#### WRITTEN PROBLEM 1:
According to the satellite radio post, which channel does the writer like that XM didn't have?

+++ SELECTION +++

I much prefer the programming that came over from Sirius. I especially like the programming on "Classic Vinyl" even though I have to put up with Dusty Street. The XM equivalent played weird seldom-heard selections.

I also like "The Bridge" which XM didn't have.

The "decades" channels for the 60's and 70's had motormouth DJ's on XM and Sirius but the word must have filtered back up the chain since they now don't blab nearly as much and often play 2 or 3 selections without saying anything.

"The Strobe" is MUCH better than the old XM version (I don't even remember it's goofy name).

Believe it or not, I listen to the Clear Channel stations ("More Music" with commercials) a LOT. They don't have that many commercials and they feature NO DJ's. Plus, they seem to be programmed by much more knowlegeable folks than the "commercial free" music channels.

The thing I'm irked about are the sneaky price hikes. And no "ala carte" channel offerings. Apparently, the promises to the FCC in order to get the merger through have all fallen by the wayside.

+++ DATA LISTING +++

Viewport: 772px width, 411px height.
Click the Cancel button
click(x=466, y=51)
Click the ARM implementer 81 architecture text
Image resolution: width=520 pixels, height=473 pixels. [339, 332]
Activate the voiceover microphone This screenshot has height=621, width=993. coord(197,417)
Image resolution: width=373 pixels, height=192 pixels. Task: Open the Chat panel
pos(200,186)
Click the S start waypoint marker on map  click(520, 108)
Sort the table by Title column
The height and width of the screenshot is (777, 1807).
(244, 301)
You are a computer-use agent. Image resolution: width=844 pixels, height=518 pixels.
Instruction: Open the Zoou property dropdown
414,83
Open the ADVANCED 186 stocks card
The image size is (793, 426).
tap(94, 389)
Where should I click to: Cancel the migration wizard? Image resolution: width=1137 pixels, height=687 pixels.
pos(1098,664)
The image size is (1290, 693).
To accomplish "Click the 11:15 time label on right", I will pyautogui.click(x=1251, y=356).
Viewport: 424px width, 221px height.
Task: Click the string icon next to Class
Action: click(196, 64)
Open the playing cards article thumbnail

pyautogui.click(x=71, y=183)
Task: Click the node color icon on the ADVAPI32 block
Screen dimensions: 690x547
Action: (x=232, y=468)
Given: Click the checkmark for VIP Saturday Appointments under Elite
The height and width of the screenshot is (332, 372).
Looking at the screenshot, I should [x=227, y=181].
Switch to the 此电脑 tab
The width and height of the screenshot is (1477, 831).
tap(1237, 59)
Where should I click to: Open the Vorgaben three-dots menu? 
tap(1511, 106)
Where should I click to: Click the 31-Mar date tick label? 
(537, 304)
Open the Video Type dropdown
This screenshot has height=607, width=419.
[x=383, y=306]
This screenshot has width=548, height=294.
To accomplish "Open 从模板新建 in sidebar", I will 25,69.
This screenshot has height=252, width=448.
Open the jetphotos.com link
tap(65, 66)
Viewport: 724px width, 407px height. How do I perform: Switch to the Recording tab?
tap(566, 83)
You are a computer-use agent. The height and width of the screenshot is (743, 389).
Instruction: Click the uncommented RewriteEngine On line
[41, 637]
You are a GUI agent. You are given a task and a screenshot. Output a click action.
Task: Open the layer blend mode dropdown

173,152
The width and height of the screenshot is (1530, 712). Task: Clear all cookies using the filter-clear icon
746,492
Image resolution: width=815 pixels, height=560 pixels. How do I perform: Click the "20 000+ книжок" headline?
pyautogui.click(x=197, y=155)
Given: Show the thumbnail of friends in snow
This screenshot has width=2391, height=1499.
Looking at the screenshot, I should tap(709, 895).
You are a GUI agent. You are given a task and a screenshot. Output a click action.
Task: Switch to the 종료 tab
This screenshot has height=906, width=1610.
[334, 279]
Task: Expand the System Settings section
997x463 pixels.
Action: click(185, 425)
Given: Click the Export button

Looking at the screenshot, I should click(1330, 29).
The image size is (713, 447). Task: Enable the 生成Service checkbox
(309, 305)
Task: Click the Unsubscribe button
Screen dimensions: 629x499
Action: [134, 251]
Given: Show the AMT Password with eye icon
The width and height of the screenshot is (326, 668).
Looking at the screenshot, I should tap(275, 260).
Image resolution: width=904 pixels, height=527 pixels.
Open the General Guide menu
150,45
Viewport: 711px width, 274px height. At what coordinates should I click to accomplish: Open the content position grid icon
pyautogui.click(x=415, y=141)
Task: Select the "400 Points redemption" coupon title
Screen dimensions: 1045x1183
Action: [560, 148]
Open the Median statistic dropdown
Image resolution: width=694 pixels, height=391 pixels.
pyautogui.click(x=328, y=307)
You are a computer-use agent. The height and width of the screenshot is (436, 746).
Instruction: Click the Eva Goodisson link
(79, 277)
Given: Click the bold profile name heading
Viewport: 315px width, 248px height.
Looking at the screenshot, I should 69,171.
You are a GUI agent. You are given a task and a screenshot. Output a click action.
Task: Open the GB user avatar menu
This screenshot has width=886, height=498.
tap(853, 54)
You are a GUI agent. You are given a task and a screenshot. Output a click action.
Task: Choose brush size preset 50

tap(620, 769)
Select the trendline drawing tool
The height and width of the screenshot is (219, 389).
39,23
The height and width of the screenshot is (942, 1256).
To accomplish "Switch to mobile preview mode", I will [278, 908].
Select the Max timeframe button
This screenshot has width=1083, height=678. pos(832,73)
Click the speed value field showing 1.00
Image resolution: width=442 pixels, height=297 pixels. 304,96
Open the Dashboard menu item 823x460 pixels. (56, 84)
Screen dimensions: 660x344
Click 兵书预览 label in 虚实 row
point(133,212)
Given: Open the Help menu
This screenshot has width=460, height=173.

+++

#### WRITTEN PROBLEM 2:
In the listing, starting at the line containing "The image size is (1290, 693)." and ending at the line containing "Action: (x=232, y=468)", rename "node color icon" to "node color button", and output only those lines with nothing else altered.

#### RIGHT ANSWER 1:
"The Bridge"

#### RIGHT ANSWER 2:
The image size is (1290, 693).
To accomplish "Click the 11:15 time label on right", I will pyautogui.click(x=1251, y=356).
Viewport: 424px width, 221px height.
Task: Click the string icon next to Class
Action: click(196, 64)
Open the playing cards article thumbnail

pyautogui.click(x=71, y=183)
Task: Click the node color button on the ADVAPI32 block
Screen dimensions: 690x547
Action: (x=232, y=468)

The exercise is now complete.